→ **DATASET EXTRACT**:

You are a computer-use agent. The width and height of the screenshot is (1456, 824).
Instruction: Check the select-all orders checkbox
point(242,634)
==
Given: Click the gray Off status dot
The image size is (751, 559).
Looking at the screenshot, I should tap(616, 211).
...
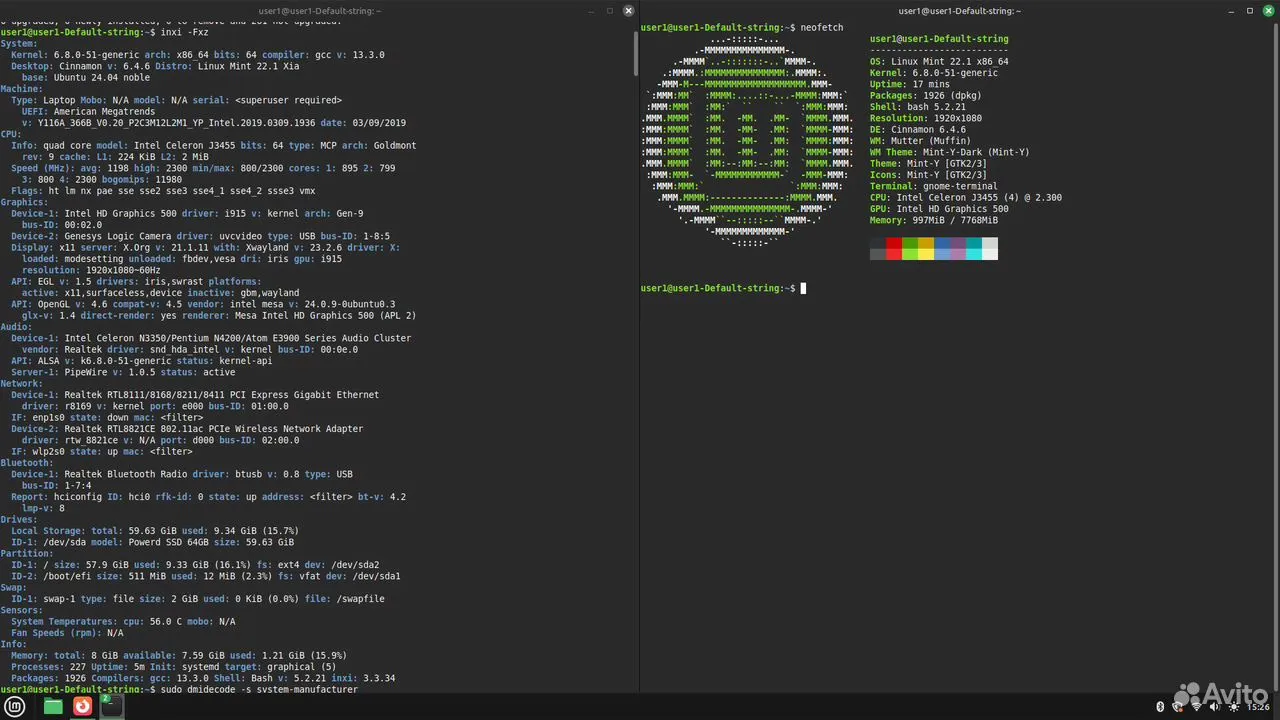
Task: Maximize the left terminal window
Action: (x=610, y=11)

→ **REQUIREMENTS**: Copy the rows starting with the line with "You are a computer-use" and going on through the line with "point(242,634)", substituting "toggle" for "checkbox" and leaving everything else unchanged; give only those lines.

→ **REPLY TO THE EXERCISE**:
You are a computer-use agent. The width and height of the screenshot is (1456, 824).
Instruction: Check the select-all orders toggle
point(242,634)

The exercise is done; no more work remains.